The quietest people are the smartest people; the ones who talk less have the most brainpower.

Go figure.

These are the introverts. They’re the creative types, the geniuses who get stimulation from learning rather than socializing.

You may not have noticed them. They prefer to fly under the radar, silently producing the best work and the most incredible art.

It’s always the quiet ones who turn out to be the most interesting and surprising, isn’t it?

Quiet people are too busy thinking to talk.

The quitest people are the ones inside their heads.

They’re chronic over-thinkers. They may want to start a conversation, but they’re busy thinking about that conversation’s possible outcomes.

They dissect every single factor in a conversation. Speaking doesn’t come easily, as they take it very seriously.

Quiet people may have a lot to say, but they have trouble forming actual words because they’re moving from one subject to the next inside their heads.


Quiet people write and read more than they speak.

Quiet, intelligent people focus their energy on creating. They aren’t spending their free time out at the bar; they’re spending it reading and writing.

Introverts enjoy stimulating conversations, but it is safe to say that these are few and far between.

It’s the quiet ones who are sitting in their libraries, reading and lounging on their couches, writing and creating.


Quiet people have stronger brains because they take time to reflect.

The best thing you can do for your brain is to give it a break and allow it to soak up what’s around you.

According to AARP Magazine, being quiet is actually good for your brain health — because it gives your mind a chance to wander and reflect.

It’s the quiet people who devote time to meditation. Their brains get stronger because they don’t just hear things; they analyze them.


Quiet people aren’t loners; they just value learning over gossip.

Some of the most intelligent people are introverts. According to an interview in Scientific America with Susan Cain, author of the book “Quiet: The Power of Introverts”:

It’s also important to understand that introversion is different from shyness. Shyness is the fear of negative judgment, while introversion is simply the preference for less stimulation.

It’s not that shy people don’t enjoy being in the company of others; they just prefer the company of books. Quiet people are natural learners, and they have an unquenchable thirst for knowledge.

Their curiosity draws them to learning as much as they can. Just because they’re quiet doesn’t mean they’re antisocial; they just prefer to expand their minds more than they like to open their mouths.


Quiet people choose their words wisely.

When people are constantly chattering, they aren’t thinking about what they’re saying. Quiet people watch what they say.

They are reflective people. They don’t want to emit useless words in a world that is already so inundated with noise. They want to add meaning to the world.

The quiet person thinks about what to say instead of yammering on without a whim. Every single sentence is a carefully crafted masterpiece that has been created by his or her beautiful mind.
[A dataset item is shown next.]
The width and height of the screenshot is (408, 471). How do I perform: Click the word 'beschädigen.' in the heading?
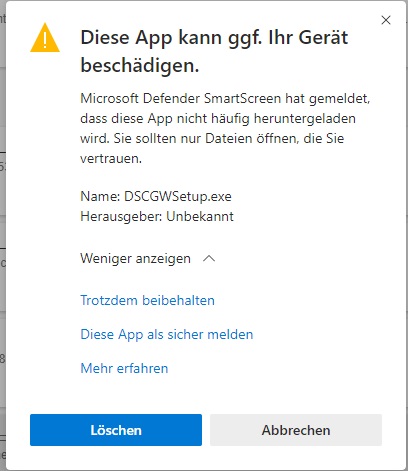(x=140, y=65)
Quiet people don’t blabber; they listen.

The smartest people are the ones who are quietly listening and absorbing everything that is being said around them. These people have the most knowledge because they’re processing words instead of speaking them.

Their thoughts and opinions arrive from knowledge that has been meticulously collected and curated. When you listen, you become a better decision-maker.

If you’re quiet, you’re going to make smart decisions. You can’t make an informed choice without first knowing all the facts.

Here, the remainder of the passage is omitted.